三つ目はともかくとしても、一つ目は特に厄介で、ぼくにとってこれは一番避けたいところだった。
振る舞いはちょっと考える必要がある。
初めて会ったときのあの一件以来、彼女は油断ならないということを知ったぼくは、下手に取り繕ったりするより、かえって自然に、いつも教室でそうしているように、空気に徹するほうがよさそうだと思った。彼女はあまり口を開かない。ぼくも彼女に話しかける言葉を持っていない。
それでうまくいった。
そしてそのうちに彼女と同じ部屋にいてもそれほど緊張しなくなった。
初めからごく自然に、とはいかなかったが、最低限のコミュニケーションを交わすうちに、それなりに慣れてはきたと思う。一つ目の問題は、要するに時間が解決してくれたのだ。

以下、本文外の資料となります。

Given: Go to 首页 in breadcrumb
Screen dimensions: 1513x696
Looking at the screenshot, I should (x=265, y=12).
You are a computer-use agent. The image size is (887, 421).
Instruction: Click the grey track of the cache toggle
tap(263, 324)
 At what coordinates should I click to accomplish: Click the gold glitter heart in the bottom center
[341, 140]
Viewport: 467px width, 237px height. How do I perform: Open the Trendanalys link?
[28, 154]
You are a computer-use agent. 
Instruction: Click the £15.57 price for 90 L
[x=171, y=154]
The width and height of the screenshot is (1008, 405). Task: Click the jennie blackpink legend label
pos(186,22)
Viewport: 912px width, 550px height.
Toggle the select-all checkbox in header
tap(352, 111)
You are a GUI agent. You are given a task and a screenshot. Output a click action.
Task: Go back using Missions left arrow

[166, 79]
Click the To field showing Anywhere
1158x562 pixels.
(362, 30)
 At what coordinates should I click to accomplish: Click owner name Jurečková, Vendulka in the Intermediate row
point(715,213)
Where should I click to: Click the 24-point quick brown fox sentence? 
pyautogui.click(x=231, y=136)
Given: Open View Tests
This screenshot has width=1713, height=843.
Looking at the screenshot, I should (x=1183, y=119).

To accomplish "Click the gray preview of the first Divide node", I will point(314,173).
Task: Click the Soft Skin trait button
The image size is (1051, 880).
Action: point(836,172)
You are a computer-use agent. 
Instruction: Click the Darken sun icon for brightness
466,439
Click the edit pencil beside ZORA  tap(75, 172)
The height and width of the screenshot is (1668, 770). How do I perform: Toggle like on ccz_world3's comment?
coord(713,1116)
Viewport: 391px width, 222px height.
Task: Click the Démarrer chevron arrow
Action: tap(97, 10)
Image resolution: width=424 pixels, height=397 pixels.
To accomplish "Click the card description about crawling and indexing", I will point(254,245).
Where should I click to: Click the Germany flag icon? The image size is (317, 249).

二つ目も頭を抱える問題だった。月に三冊のSF、というのは、小遣いの半分くらいを持っていかれる、それくらいの出費だ。ハードカバーを買おうものなら、それだけで使い切ってしまう。ただ、選別はぼくの裁量でいいので、まったくの無駄遣いをしろ、という話ではないから、許容できないというほどでもない。
なにより、放課後の時間を部室で過ごすから、時間を潰すための無駄遣いがなくなった。部室から本を借りて家で読んだりということもよくするし、経済面での心配もどうやら杞憂だったらしい。
三つ目は問題にならなかった。ぼくは部室から本を借りていっていい。これはぼくが置いた本についてもそうらしい。ぼくが買った本を、彼女が読みたいときに読めればいい、という程度の条件だった。
そういうわけで、当初の懸念をよそに、ぼくはまあそこそこ居心地のいい居場所を確保することに成功したといえる。
慣れてくると余裕が生まれる。余裕を持つと、人間はだいたい余計なことを考える。
あるとき、ぼくは彼女に聞いてみた。
「あの、なんでSFなんですか? ここって情報科学研究部、ですよね」
「それが分からないなら、まだ一人前の部員ではないよ」
あっさり一蹴された。
またあるときは、こんなことを。
「ここって、どうして情報科学研究部なんですか? コンピュータ部とか、コンピュータ研究部とか、そういう名前じゃなくて」
「コンピュータ研究部はもうあるんだ。きみはまだ情報科学の授業を受けていないかもしれないけど、コンピュータ学習室という部屋があってね。この文化部棟じゃない、本校舎のほう。そこを使っている部活動があるんだ」
なるほど。
もしかして、初めからそこを目指してたら当初の目的は達成できてたんじゃないだろうか。今更ではあるのだけど。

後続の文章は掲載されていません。